O Instituto Chico Mendes de Conservação da Biodiversidade, subordinado ao Ministério do Meio Ambiente, de Ricardo Salles, extinguiu três bases avançadas do Projeto Tamar, de conservação de tartarugas marinhas, em Camaçari (BA), Parnamirim (RN) e Pirambu (SE).

A mesma portaria determina que as bases avançadas dos centros nacionais de pesquisa e conservação, o que não inclui somente o Tamar, seguirão ativas apenas se houver comprovação da necessidade de ações de pesquisa e conservação conduzidas durante todo o período do ano.

O fechamento ocorreu menos de uma semana após a divulgação do vídeo da tal reunião para “passar a boiada”.

O Projeto Tamar foi criado em 1980 e hoje é reconhecido internacionalmente como uma das mais bem-sucedidas experiências de conservação marinha.
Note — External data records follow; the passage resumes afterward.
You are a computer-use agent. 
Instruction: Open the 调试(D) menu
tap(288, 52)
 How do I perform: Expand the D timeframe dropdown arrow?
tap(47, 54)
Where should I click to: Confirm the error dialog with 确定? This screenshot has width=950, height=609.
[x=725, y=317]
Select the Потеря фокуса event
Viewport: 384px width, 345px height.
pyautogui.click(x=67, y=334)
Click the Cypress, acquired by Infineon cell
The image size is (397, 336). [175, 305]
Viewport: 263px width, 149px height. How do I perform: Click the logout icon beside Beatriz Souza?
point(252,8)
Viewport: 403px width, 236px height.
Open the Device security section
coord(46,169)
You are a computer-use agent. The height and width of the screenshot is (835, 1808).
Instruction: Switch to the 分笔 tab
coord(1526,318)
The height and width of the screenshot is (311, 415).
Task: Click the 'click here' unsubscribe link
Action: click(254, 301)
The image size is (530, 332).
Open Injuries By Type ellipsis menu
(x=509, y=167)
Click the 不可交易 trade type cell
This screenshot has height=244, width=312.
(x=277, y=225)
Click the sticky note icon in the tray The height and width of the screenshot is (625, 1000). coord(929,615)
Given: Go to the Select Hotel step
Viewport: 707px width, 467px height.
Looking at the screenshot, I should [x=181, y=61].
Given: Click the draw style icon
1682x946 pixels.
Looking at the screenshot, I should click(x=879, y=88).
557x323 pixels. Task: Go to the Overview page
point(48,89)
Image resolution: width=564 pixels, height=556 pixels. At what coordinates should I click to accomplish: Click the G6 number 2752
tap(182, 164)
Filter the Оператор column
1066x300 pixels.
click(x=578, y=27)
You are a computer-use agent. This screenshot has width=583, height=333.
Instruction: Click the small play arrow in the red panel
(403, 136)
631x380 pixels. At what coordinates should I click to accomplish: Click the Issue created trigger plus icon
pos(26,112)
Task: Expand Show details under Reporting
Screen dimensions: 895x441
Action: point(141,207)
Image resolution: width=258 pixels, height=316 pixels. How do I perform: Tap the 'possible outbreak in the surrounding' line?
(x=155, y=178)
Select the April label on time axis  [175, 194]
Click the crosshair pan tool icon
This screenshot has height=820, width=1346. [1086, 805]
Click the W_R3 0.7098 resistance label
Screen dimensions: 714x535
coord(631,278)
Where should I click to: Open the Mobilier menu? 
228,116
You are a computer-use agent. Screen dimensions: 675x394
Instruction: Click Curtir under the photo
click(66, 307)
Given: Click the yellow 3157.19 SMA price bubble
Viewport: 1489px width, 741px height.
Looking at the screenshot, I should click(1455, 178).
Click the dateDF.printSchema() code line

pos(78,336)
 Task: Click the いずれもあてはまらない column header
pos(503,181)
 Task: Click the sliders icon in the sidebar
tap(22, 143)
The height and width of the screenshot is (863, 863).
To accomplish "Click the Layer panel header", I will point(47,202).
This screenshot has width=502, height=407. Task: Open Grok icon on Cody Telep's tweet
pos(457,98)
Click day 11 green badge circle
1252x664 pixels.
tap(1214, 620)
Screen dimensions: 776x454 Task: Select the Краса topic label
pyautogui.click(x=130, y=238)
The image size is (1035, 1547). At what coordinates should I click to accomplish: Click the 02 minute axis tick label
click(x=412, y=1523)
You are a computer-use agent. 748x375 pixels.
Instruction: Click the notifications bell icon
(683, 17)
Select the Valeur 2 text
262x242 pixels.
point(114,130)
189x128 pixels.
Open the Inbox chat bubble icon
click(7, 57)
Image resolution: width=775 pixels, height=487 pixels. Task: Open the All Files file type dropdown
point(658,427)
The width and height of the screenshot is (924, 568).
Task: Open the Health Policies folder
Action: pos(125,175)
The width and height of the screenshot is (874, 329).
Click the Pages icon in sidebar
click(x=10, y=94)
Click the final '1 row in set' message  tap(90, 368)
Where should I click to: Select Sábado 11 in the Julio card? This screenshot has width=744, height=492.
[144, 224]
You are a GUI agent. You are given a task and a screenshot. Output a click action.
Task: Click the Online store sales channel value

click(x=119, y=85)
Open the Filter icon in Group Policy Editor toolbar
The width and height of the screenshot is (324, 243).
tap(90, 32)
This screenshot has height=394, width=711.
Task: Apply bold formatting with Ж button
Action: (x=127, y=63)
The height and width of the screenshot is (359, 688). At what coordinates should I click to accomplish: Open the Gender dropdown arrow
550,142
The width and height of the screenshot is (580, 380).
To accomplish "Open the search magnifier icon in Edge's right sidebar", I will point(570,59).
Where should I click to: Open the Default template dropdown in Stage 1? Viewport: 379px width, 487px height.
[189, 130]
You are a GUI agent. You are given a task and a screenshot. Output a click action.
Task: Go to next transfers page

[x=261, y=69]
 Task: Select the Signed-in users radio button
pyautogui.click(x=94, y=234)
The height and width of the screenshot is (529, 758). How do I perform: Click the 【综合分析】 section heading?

Congresso reage e pede demissão de Ricardo Salles

Nesta quarta-feira, 3, a Frente Parlamentar Ambientalista do Congresso se reuniu para tratar de temas sobre a semana do Meio Ambiente. Na pauta, o desmonte ambiental promovido pelo atual ministro Ricardo “passar a boiada” Salles. De Sarney Filho (PV) a Ricardo Tripoli (PSDB), passando por Alessandro Molon (PSB) e Nilto Tatto (PT), uma unanimidade: todos defenderam a demissão do ministro bolsonarista.

No Senado, o presidente e vice-presidente da Comissão de Meio Ambiente (CMA), respectivamente, Fabiano Contarato (Rede/ES) e Jaques Wagner (PT/BA) acionaram o Ministério Público Federal (MPF) e a Procuradoria Geral da República (PGR) para que os órgãos apurem eventual conduta criminosa cometida por Ricardo Salles na reunião ministerial. Na ação, é solicitado o afastamento cautelar do ministro de suas atribuições.

Para o líder do PT no Senado, Rogério Carvalho, a atitude do ministro do Meio Ambiente contrasta com aquele Brasil que foi protagonista internacional nas discussões sobre o meio ambiente durante os governos Lula e Dilma. “O Brasil se tornou nos governos do PT uma potência ambiental inquestionável. Fomos um dos construtores do conceito de sustentabilidade. Não precisamos agredir o ambiente para crescer, apenas adotarmos políticas públicas efetivas.”